玄関のドアを開け、ただいまを言う気力もなく足を引きずるようにして家の中へ上がる。
 香織には「仕事があれば生きていける」と強がって言ってしまったけど、実際は忙殺されているだけのように思えてくる。生きるのに必死になっている。生きるために死んでいくみたいだ。
 ずっとこんな生活を続けるんだろうか。思いながらジャケットだけハンガーにかけ、冷蔵庫から缶ビールを取り出し、ソファに深く腰を下ろしてプルトップを引き上げる。ゴクリゴクリと喉を鳴らして、「はああああ」と長いため息。最近ずっと、こんな毎日。

 ソファの背もたれに背中を預け、目を閉じる。仕事に疲れ、酒に溺れた脳がふわふわと宙を泳ぐ。ふと脳裏に彼の顔が浮かんだ。昼に香織とその話題で話したからかもしれない。



 彼は涼といった。名は体を表すというべきか、その字に似つかわしく涼やかで爽やかな好青年だった。
 なんで好きになったの、とか聞かれてもうまく答えられない。10代の恋愛なんてそんなものだった。ちょっと顔が良くて、性格も申し分ない人をふとしたきっかけで好きになる。運命的な出会いも動機もない、ロマンチックの欠片なんて探すほうが難しいくらいだ。大人より初心で、味気なくて、甘酸っぱい。恋愛と呼ぶにも呼べない微妙な距離感。そんな恋が普通だった。
 私もきっと、そんな理由で彼を好きになった。きっかけなんてなく、気づいたら目で追うばかりの日々を過ごした。誰にも気づかれたくなくて秘めた恋心。はやる鼓動だけが私の本心を知っている。自分から告白なんてとんでもなかったし、彼の眼中に自分がいないことも分かっていたからただ後ろ姿を眺めているだけだった。

 彼と私は出席番号が並んでいて、年度初めの席順は決まって後ろ前で団子みたいに繋がった。教師が列ごとに配るプリントの類を彼が振り返って手渡す瞬間が大好きだった。その瞳に私が映るその一瞬がたまらなく嬉しくて胸が躍る。学年が変わるたびクラス表の自分の名前の上に彼がいるか確認して、見つけた時には心の中でガッツポーズをしたし、見つけられなかった時にはひどく落胆した。

 ふとした時の私にかけられる低めの優しい声が好き。他愛もない、「今日の課題やってきた?」とか「数学って何時間目だっけ」とか、取るに足らない言葉を交わすだけでドキドキしたし、緊張したし、嬉しかった。

 高校を卒業するまで自分の気持ちは何も言えなかった。

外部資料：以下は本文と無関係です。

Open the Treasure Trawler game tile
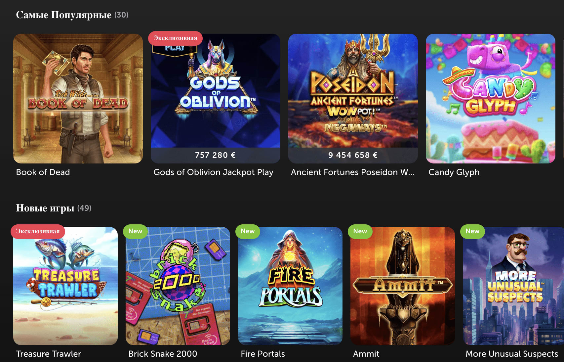The image size is (564, 362). 65,286
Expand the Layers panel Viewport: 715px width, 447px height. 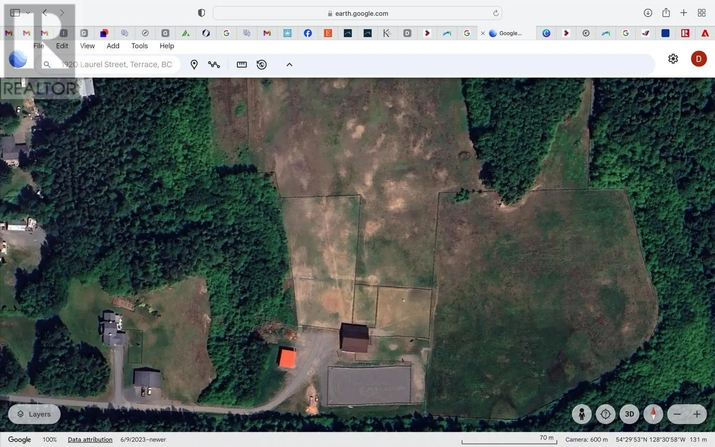point(34,414)

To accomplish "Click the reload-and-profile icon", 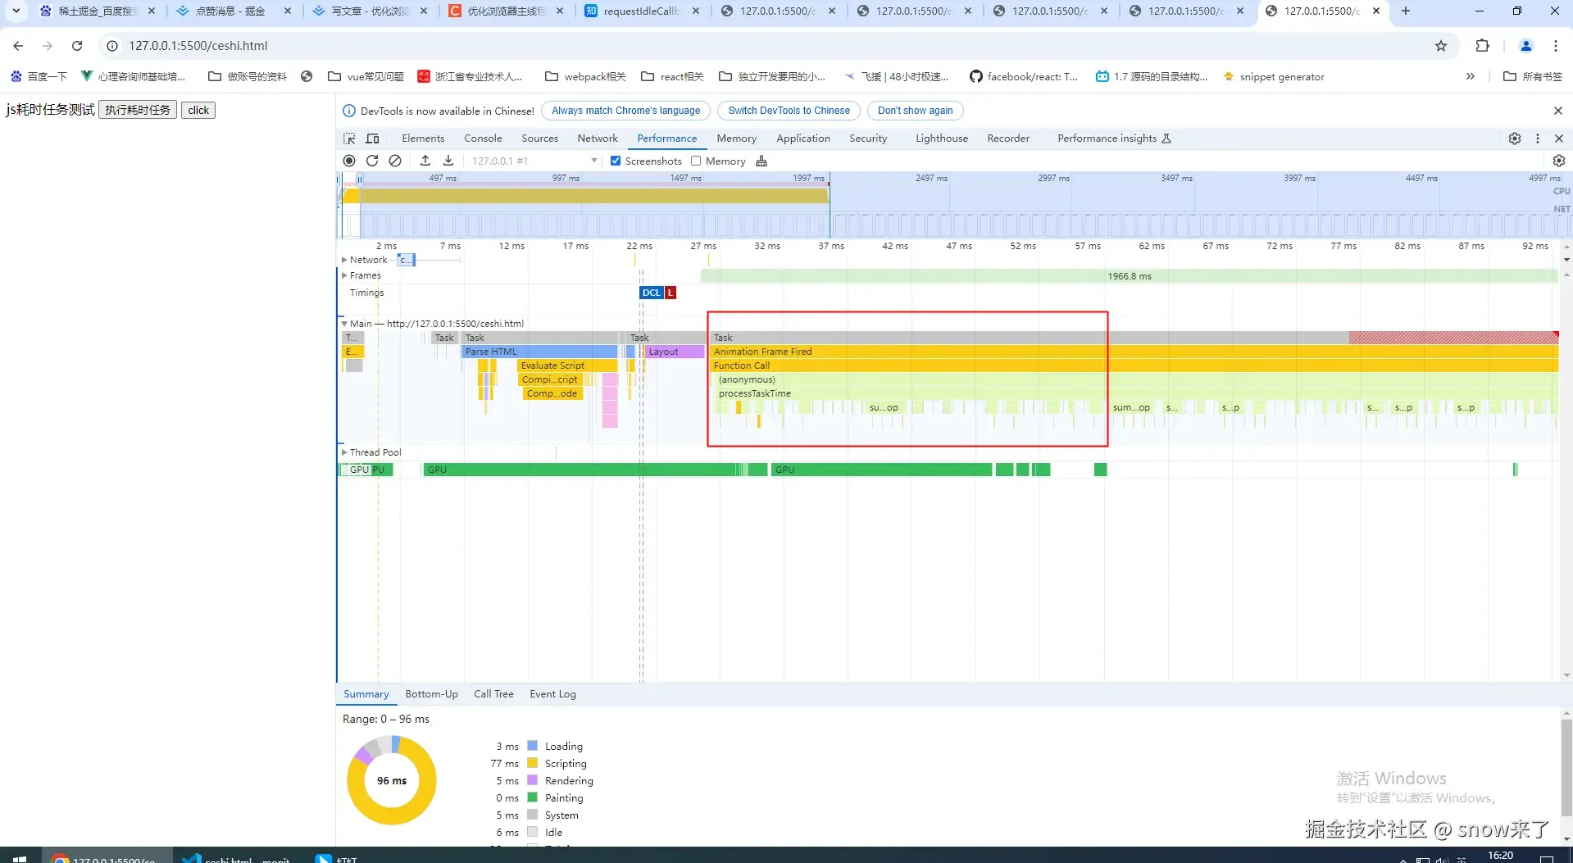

言えなかったけど、それでよかった。私の高校生活を恋の色に染めてくれてありがとうと、心の中で感謝だけした。彼がいたから私は、それなりに高校生活を楽しんでいたんだろうと思う。だから、付き合ってほしいとか傲慢な願いは全てどこかに捨て去った。

 はずだった。



「結局忘れられてないなんて……ダサすぎ」

 天井を仰いで独りごちたとき、スマホが振動した。確認すると、香織からのメッセージだった。

『昼話してたレンタル彼氏のサイトのリンク!』

 メッセージの下に共有されたリンクがのっている。
 リンクの下にまたメッセージがあらわれた。

『いい加減諦めなよ、もう叶わないんだから!』

 グサリ、そのメッセージに心を刺され、私は無意識に「うっ……」と呻いた。忘れられるものならとっくに忘れている。

『あんたには幸せになってほしいのよ。ただでさえ仕事に忙殺されてるんだから、次の恋に進んで幸せになんなよ』

 なんだかんだ香織も私を思ってくれているのだ。応えないわけにはいかなかった。

「ありがとう。早速今日、試してみる」

 親指を立てたサインのスタンプが送られてきたのを合図に私はリンクのページを開いた。